The statistics would seem to back up the argument:
- British research found that the average 10-year-old owns 238 toys but plays with just 12 daily (The Telegraph).
- 3.1% of the world’s children live in America, but they own 40% of the toys consumed globally (UCLA).
- In the United States, we spend $371 per child annually on toys. In the UK, the dollar amount is closer to $450 (World Atlas).
So I get it, our kids have stuff. Probably too much. But I think, as parents, we too often put the blame for this reality on the wrong person.
Our kids do have lots of toys and clothes and video games and crafts. But let’s remember, they aren’t the ones with the steady paychecks and they didn’t organize their last birthday party.
If there are too many toys in your playroom, you put them there—or, at the very least, you allowed them to stay.
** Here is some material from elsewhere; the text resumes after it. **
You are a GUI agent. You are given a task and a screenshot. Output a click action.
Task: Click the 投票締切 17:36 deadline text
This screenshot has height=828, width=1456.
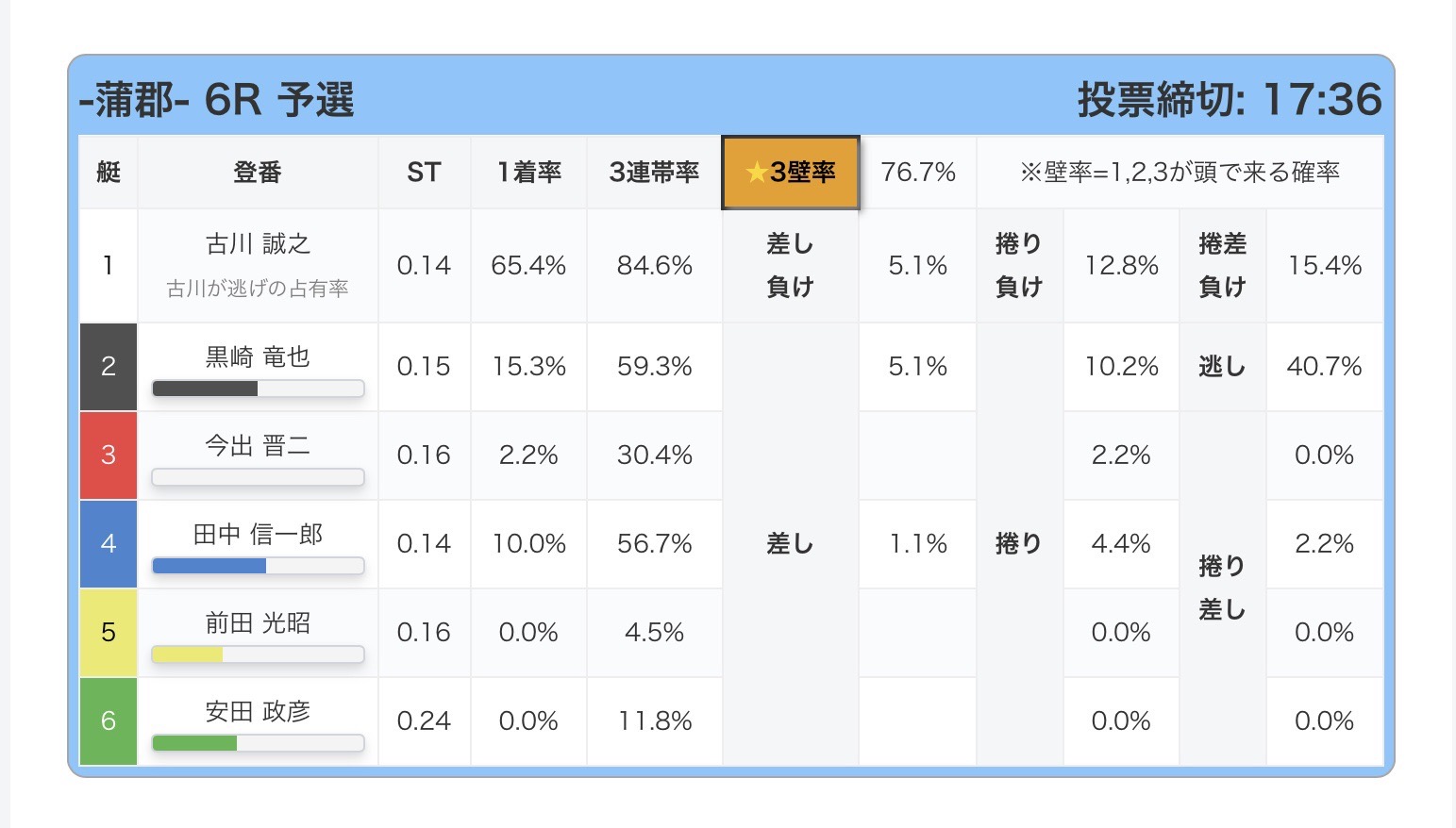click(1230, 100)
Even worse, often times, our kids are simply following our lead. When the average American home contains 300,000 items, how upset can we really get that our kids own 238 toys? And when 33% of us can’t fit both cars in our double-garages, how unreasonable is it to assume our child will fill their art and craft drawer to overflowing?
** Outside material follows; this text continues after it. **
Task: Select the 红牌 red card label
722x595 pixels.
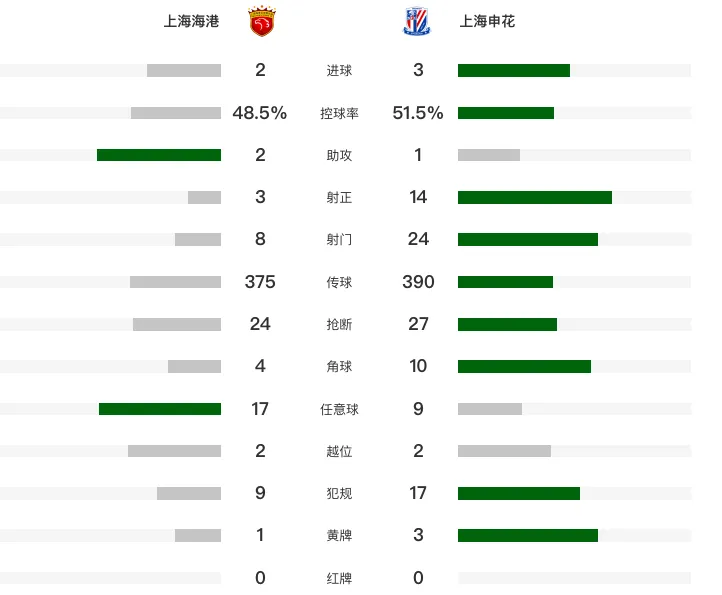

In a society that encourages consumerism at every turn, what else should we expect? Our children are only following our lead.
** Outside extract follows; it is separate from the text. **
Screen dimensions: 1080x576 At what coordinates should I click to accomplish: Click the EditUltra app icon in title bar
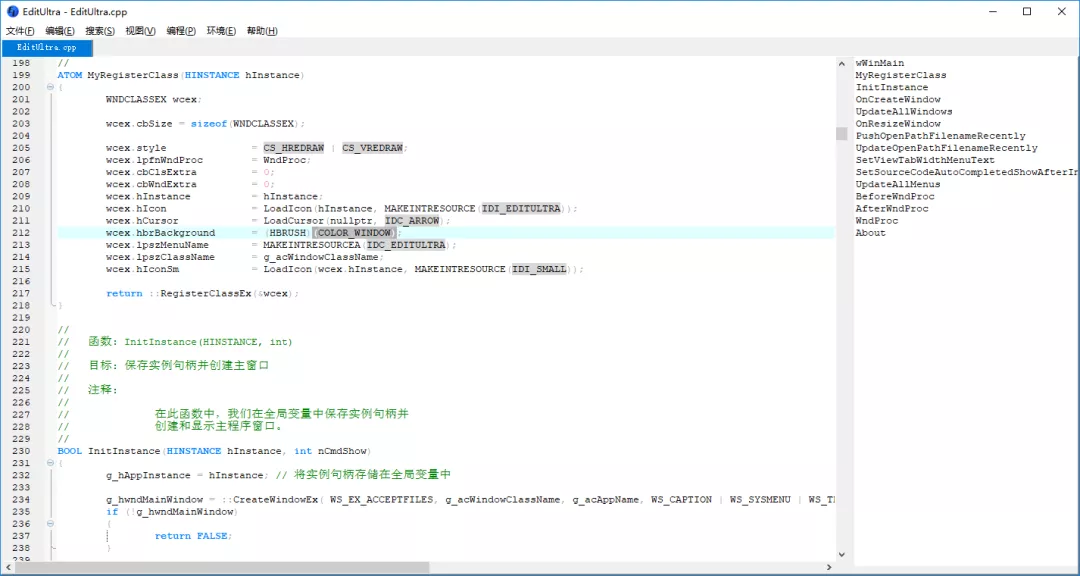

But this is not just a societal issue, it’s a personal one as well.
I sometimes wonder what the three most common words are in American homes. Is it “I love you?” Or, is it…
- “It’s on sale!”
- “I want that!”
- “Watch this ad.”
- Or “Let’s go shopping!”
Haven’t we all witnessed (and/or experienced) the parent who gets upset with their child at the store?
A weary mother or father pushes their child around a store while the boy or girl almost obligatorily reaches for items on the shelves—asking, and then demanding, this or that.
After repeated answers of “No,” the frustration begins to grow. Finally, the parent puts their foot down in the situation. And the child responds with their own expression of frustration and anger. It’s certainly not a rare occurrence.
A wise parent once told me, “It’s a good sign to see a child throwing a fit in a store. Usually it means the parent is being the responsible one and not just giving in to every desire of the child.” And I agree, boundaries are helpful for children.
In fact, children who do not learn boundaries become adults who do not define them.
But I would like to argue today, that as parents, maybe we are getting mad at the wrong person. Rather than pointing out the unbecoming nature of our child’s behavior, maybe we should start looking at the fingers pointing back at us.
Almost certainly, our child did not drive to Target on their own. Our kids are in the store because we took them there—usually because we wanted (or “needed”) to buy something for ourselves or our family. And this is what you do in a store, isn’t it? You grab things off the shelf, you put them in your cart, and then you take them home.
No wonder our kids ask us to buy them stuff at the store… they’ve seen us buy things for ourselves a thousand times before.
Granted, there are legitimate reasons to go shopping. I’m not arguing against all consumption.
But we ought to remember that our children are watching us closely. Whether we like it or not, they are soaking up values from us as parents about how to live, how to work, how to achieve significance… and how to spend money. And if we are constantly desiring things we don’t need, why would we expect anything else from our kids?
Maybe we should stop getting mad at them for wanting things at Target… and start questioning if we really needed to be there in the first place.